Donc, je me suis accroché à mon siège comme un cosmonaute à sa cabine, et le clip a continué de défiler. Je me foutais des scènes d’action et des mauvais sous-titres d’antan. Je ne voulais ni des dialogues surannés ni du suspense censé nous maintenir ensorcelés. Ce que j’attendais, c’était de les voir elles, rien qu’elles, de long en large et de bas en haut dans leurs exquises robes de peau, tendues vers le ciel et gonflées d’hélium. Mylène, sa Majesté La Reine, c’était ma Tabatha à moi, ma baise secrète, mon vice autorisé. Et ce soir-là, surpris, j’ai eu le frisson ultime, tout dans la caricature des fluides chauds des Milles et Une Nuits, soulagé de ma peine, du plus absolu des maux, barbare à souhait, sournois et suceur de la vie qui anime le moindre de mes mouvements, le plus futile de mes gestes, la plus insignifiante de mes transes… mais un mal sublime quand même. Instantanément, je me suis senti libéré d’un poids encré depuis toujours dans le creux de mes épaules.


Un silence inhumain succéda au massacre. Souvenons-nous que bêtes et gens naissent pour, un jour, exhaler leur pestilence. Dieu, dans sa miséricorde, verse le sang des hommes, pour les laver de leurs péchés.

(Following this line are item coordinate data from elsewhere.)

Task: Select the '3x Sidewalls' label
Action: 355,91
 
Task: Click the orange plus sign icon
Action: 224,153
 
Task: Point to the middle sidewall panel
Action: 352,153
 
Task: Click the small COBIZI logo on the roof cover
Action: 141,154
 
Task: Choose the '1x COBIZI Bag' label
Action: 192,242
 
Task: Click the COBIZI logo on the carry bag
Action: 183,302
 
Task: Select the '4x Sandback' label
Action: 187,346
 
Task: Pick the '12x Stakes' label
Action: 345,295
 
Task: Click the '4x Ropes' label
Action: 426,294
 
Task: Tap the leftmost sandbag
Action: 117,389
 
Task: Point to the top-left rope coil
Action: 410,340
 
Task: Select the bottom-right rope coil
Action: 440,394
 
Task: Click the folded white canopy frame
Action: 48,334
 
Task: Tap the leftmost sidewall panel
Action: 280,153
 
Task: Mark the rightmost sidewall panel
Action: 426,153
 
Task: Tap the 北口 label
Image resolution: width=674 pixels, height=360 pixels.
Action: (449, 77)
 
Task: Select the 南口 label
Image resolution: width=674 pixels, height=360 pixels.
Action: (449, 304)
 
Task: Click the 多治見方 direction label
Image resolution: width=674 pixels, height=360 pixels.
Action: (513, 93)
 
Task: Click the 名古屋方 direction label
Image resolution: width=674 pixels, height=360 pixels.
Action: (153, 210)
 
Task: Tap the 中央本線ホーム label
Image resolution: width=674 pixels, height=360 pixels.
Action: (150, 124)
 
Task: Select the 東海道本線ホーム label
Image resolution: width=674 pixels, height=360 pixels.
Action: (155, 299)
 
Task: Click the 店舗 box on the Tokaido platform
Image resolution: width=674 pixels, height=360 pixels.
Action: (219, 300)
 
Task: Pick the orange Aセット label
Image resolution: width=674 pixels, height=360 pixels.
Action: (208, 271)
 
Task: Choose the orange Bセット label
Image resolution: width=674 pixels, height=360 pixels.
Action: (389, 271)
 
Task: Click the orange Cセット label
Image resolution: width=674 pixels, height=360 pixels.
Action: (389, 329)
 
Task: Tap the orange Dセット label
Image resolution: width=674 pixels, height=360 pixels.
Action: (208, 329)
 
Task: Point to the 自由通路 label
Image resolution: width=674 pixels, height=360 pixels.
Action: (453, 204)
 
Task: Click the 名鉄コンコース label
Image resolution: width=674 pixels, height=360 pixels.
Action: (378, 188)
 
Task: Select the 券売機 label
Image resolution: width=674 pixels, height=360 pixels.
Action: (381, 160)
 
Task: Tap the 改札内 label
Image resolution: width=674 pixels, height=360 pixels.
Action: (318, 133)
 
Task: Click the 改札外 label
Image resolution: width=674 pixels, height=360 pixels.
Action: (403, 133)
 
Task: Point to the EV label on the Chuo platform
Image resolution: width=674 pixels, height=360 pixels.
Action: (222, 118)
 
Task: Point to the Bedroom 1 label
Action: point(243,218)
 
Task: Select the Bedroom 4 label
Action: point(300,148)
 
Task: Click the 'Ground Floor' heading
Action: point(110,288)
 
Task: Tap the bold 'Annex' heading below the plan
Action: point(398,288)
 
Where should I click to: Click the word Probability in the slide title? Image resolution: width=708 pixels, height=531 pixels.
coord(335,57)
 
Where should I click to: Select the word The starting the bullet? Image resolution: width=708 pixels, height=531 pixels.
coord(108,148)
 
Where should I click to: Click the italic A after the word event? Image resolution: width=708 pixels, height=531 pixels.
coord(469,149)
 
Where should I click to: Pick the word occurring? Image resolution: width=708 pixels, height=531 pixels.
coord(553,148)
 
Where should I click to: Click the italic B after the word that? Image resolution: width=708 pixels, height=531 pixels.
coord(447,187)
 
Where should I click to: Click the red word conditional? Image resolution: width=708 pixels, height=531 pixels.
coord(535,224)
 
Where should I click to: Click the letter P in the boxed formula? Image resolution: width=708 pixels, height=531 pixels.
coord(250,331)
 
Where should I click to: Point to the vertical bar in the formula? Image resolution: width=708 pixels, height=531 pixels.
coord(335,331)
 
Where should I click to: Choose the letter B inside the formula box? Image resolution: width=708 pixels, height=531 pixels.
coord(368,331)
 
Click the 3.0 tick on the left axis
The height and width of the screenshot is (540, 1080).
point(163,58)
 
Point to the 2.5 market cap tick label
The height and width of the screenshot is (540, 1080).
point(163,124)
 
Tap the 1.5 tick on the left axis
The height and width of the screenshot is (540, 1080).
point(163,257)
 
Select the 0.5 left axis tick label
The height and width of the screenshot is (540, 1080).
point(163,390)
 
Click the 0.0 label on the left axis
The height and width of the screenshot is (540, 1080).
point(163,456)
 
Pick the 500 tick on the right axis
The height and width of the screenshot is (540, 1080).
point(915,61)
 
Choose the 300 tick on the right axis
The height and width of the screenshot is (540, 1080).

Quoi ? Une rousse irréelle qui soigne la plus incurable des obsessions, c’est donc possible ? Moi, le malade de la chair, l’obsédé des entrecuisses, j’ai droit à la plus noble des absolutions, à la sorcière aux cheveux de feu ? Et j’ai plongé. Je me suis retrouvé accroupi comme un fœtus dans le plus bel endroit qui soit. Oui, j’étais entre ses cuisses, la tête agrippée à une jarretière comme à une branche d’arbre sans qu’elle ne s’aperçoive de rien. J’étais une espèce de Liliputien sous le plus beau feuillage qui soit. Je n’osais plus lever la tête car là, juste au-dessus, la plus belle broussaille s’offrait à moi. De part et d’autre d’une large culotte, je distinguais du coin de l’œil d’épais massifs gonflés en frisottis, deux petits buissons vermillon échappés d’un bout de soie immaculé et ça m’a donné faim, le voilà mon dessert.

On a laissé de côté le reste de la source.